The day after the no-taper decision

Before the markets opened, Fed speculation swirled

Stocks, bonds and Treasurys rallied on the surprise news (or not so suprising, depending who you read) that the Federal Reserve decided to keep its support of the economy, via purchases of mortgage bonds and gilts. But that was yesterday.

Before market open, here's the chatter on the whole thing.

Financial analysis company HSH is anticipating mortgage rates to firm up a little bit in the wake of the decision. Seems like a no-brainer, the dual-approached monetary policy artificially compresses rates. But then, the HSH note further does not speculate upon the extent to which it compresses, or will compress further.

Further, the feeling to the language indicates economic strengthening going into the October announcement. The logical conclusion being tapering going into the cold, winter months; not to put words in their mouth. Where I differ on this opinion is on the October date.
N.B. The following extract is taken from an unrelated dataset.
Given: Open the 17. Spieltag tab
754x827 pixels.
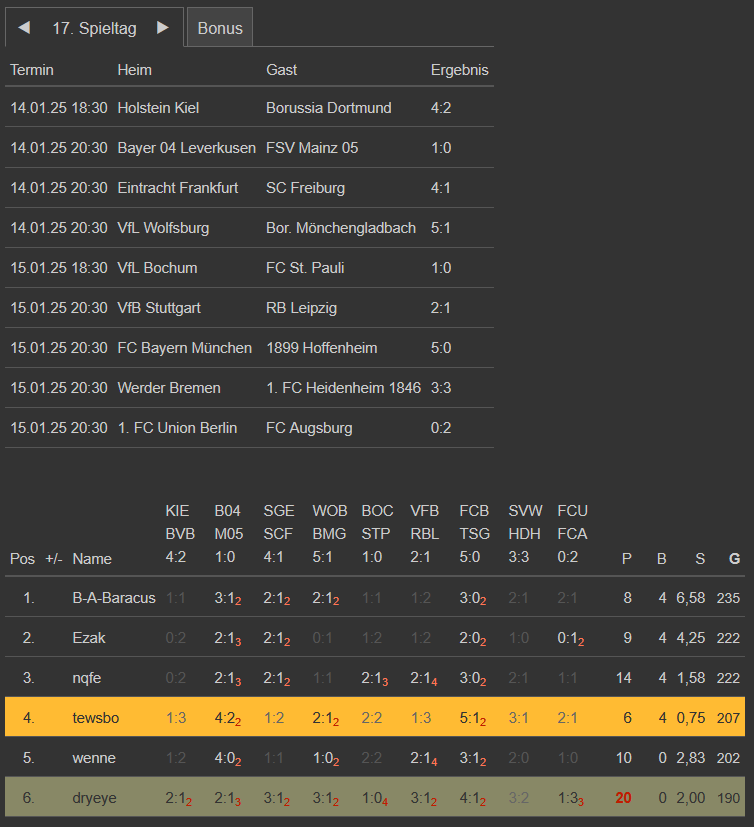Looking at the screenshot, I should click(94, 28).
To me a December taper feels better, and I'm not the only one who thinks this.

"We now expect the QE tapering process to start at the December 2013 FOMC meeting and to conclude in September 2014, three months later than before," writes Goldman Sachs (GS) analyst Jan Hatzius. "Our baseline is that the first step will consist of a $10bn cut in Treasury purchases."

Hatzius then goes on to speculate about the fund rate, to which the reader reacts: "now you're talking."

The other side of the QE coin, as mentioned above, is the zero-interest rate policy.

Commenting on mREITS, KBW (KBW) analysts sent out a note on the sector: "We’re left feeling marginally better on the group than we have for the past several months. We view the September non-taper positively, but with the group rallying 4.5% on the news we see much of it already priced in," according to an email sent to clients. "The question for the sector remains, “Where do rates go from here?”

So, yes, when might the Fed follow up and start raising it's own lending rates? Early 2016.

Goldman gives three reasons for the dovish view. First, is unemployment is several percentage points below its potential level. Second, inflation will remain low. Third, and this is reading between the lines, Yellen is going to be the next Fed chief.

So taking all this into consideration, it appears likely for the rallies from yesterday to soften into today's trading. It's going to be a good day.